Lee Cook

Personal information
- Full name: Lee Cook
- Date of birth: 3 August 1982 (age 43)
- Place of birth: Hammersmith, England
- Height: 5 ft 10 in (1.78 m)
- Position: Winger

Youth career
- 1998: Southampton

Senior career*
- Years: Team / Apps / (Gls)
- 1999: Aylesbury United / 14 / (2)
- 1999–2004: Watford / 59 / (7)
- 2002: → York City (loan) / 7 / (1)
- 2002–2003: → Queens Park Rangers (loan) / 13 / (1)
- 2004–2007: Queens Park Rangers / 119 / (9)
- 2007–2009: Fulham / 0 / (0)
- 2008: → Charlton Athletic (loan) / 9 / (0)
- 2008–2009: → Queens Park Rangers (loan) / 23 / (1)
- 2009–2012: Queens Park Rangers / 27 / (1)
- 2011–2012: → Leyton Orient (loan) / 9 / (1)
- 2012: → Charlton Athletic (loan) / 4 / (0)
- 2012–2013: Leyton Orient / 38 / (5)
- 2014: Apollon Smyrnis / 1 / (0)
- 2014–2015: Barnet / 39 / (8)
- 2015–2016: Eastleigh / 36 / (5)
- Total:  / 398 / (41)

= Lee Cook =

English footballer (born 1982)

Lee Cook (born 3 August 1982) is an English former professional footballer.

==Career==
Born in Hammersmith, London, Cook began his career at Southampton before moving on to non-League club Aylesbury United where he made 19 appearances, of which 14 were in the league, scoring twice, having progressed from the club's youth team.

===Watford===
In 1999, after impressing in a trial period, Cook moved on to Watford. His transfer was the subject of an unsuccessful lawsuit from his former club.

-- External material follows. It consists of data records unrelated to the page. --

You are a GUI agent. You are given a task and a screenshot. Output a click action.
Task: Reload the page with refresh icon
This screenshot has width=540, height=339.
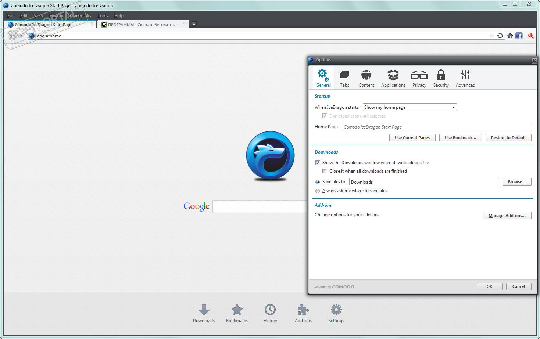[x=500, y=36]
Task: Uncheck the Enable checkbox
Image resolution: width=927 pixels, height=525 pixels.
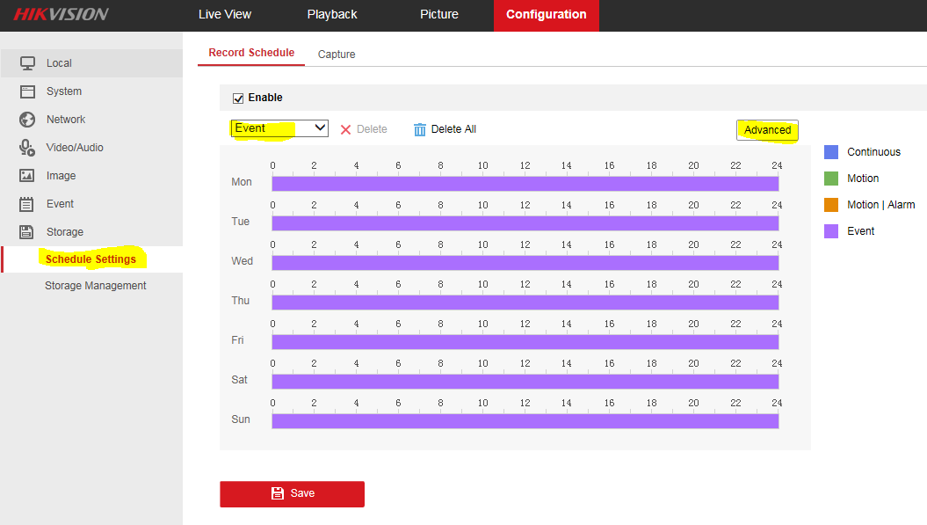Action: tap(238, 98)
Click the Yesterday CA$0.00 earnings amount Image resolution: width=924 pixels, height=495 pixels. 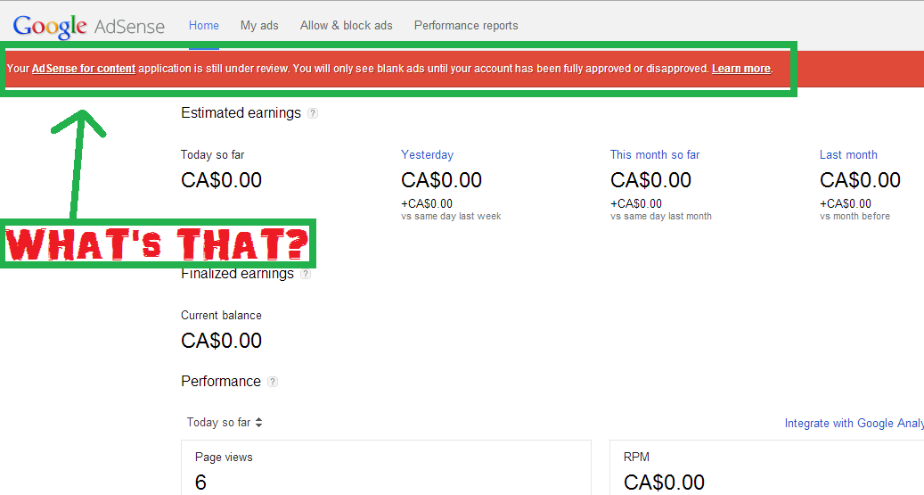pos(441,180)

Cook made his debut against Grimsby Town on 14 April 2001 as a substitute. In his fourth game for Watford he injured his knee, which kept him out of football until the end of the 2001–02 season. Cook spent most of the 2002–03 season on loan. He joined York City on a month's loan in October 2002, which was extended for another month in late October. For York, he made a total of seven appearances and scored twice, with goals against Exeter in the league and Lincoln City in the Football League Trophy. He was subsequently loaned to Queens Park Rangers in December 2002. Cook returned to Watford in March 2003, after QPR manager Ian Holloway had been hoping to sign him permanently. He scored once during 13 starts at Loftus Road. Cook made most his appearances for Watford during the 2003–04 season, playing 45 times.

===Queens Park Rangers===
Cook made no secret of the fact he was a fan of QPR, and he elected to leave Watford to join them at the end of his contract in July 2004. As Cook was under the age of 24 when he moved, and the two clubs failed to agree a fee, a tribunal ordered QPR to pay a fee of £125,000 to Watford. During his five-year spell at Watford he made 64 appearances and scored seven goals.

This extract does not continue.